Put reads that did not align concordantly to a separate file --un-conc Write paired-end reads that fail to align concordantly to a fastq file.
Match bonus --ma Match bonus for a match in local alignment. Default value 2
Maximum penalty for mismatch --mp Maximum penalty for mismatch; lower quality = lower penalty. Default value 6
Penalty for non-ACGTs --np Sets penalty for positions where the read, reference, or both, contain an ambiguous character such as N. Default: 1.
Gap opening penalty for the reads --rdg Gap opening penalty for the reads. Default value: 5.
Gap extension penalty for the reads --rdg Gap extension penalty for the reads. Default value: 3.
Gap opening penalty for the reference --rfg Gap opening penalty for the reference. Default value: 5.
Gap extension penalty for the reference --rfg Gap extension penalty for the reference. Default value: 3.
Minimum insert length --minins Minimum insert length between the mate pairs. Default value: 0
Maximum insert length --maxins Maximum insert length between the mate pairs. Default value: 500
Order of mates to align --fr, --rf or --ff The orientation of the mate pairs. Default: forward/revrse
Suppress unpaired alignments --no-mixed By default, when bowtie2 cannot find a concordant or discordant alignment for a pair, it then tries to find alignments for the individual mates. This option disables that behavior.

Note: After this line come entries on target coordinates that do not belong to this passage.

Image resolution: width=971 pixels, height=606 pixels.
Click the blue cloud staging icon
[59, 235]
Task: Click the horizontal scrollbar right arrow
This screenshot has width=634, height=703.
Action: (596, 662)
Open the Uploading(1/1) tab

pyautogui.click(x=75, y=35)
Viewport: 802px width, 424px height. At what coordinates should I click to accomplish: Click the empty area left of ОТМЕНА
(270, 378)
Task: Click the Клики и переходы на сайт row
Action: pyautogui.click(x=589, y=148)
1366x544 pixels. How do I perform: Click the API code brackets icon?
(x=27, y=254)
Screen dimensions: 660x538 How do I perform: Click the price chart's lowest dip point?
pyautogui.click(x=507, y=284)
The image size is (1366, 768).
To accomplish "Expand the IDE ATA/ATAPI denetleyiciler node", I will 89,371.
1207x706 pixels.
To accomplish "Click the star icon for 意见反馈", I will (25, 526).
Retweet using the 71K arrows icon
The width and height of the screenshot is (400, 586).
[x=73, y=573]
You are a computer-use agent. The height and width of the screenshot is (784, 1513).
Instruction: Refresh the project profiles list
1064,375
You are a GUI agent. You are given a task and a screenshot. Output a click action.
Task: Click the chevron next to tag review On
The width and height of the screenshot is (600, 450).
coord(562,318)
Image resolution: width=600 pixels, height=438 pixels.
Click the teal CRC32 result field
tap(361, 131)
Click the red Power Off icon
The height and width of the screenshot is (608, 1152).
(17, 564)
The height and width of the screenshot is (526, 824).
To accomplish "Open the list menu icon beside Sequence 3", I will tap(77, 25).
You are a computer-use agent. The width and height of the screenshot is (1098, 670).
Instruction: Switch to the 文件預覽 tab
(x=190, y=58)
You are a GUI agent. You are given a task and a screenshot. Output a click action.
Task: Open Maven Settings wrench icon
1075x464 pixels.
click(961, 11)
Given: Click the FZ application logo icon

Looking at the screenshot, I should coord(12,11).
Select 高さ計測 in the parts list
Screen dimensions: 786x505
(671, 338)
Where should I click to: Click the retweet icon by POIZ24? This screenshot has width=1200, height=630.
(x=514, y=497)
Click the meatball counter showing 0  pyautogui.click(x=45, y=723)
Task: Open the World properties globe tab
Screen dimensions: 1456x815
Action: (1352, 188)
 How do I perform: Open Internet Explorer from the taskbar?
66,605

Suppress discordant alignments --no-discordant By default, bowtie2 looks for discordant alignments if it cannot find any concordant alignments. A discordant alignment is an alignment where both mates align uniquely, but that does not satisfy the paired-end constraints. This option disables that behavior
Not concordant when mates extend past each other --no-dovetail If the mates "dovetail", that is if one mate alignment extends past the beginning of the other such that the wrong mate begins upstream, consider that to be concordant. Default: mates cannot dovetail in a concordant alignment.
Not concordant when one mate alignment contains other --no-contain If one mate alignment contains the other, consider that to be non-concordant. Default: a mate can contain the other in a concordant alignment.
Not concordant when mates overlap at all --no-overlap If one mate alignment overlaps the other at all, consider that to be non-concordant. Default: mates can overlap in a concordant alignment.


This tool returns the alignment in BAM format and an index file for it (.bai). It also produces a log file, which allows you to see what percentage of the reads align with the selected parameter settings. Optionally also fastq files are produced for the unaligned reads, or reads that align discordantly.


Langmead B, Salzberg S. Fast gapped-read alignment with Bowtie 2. Nature Methods. 2012, 9:357-359.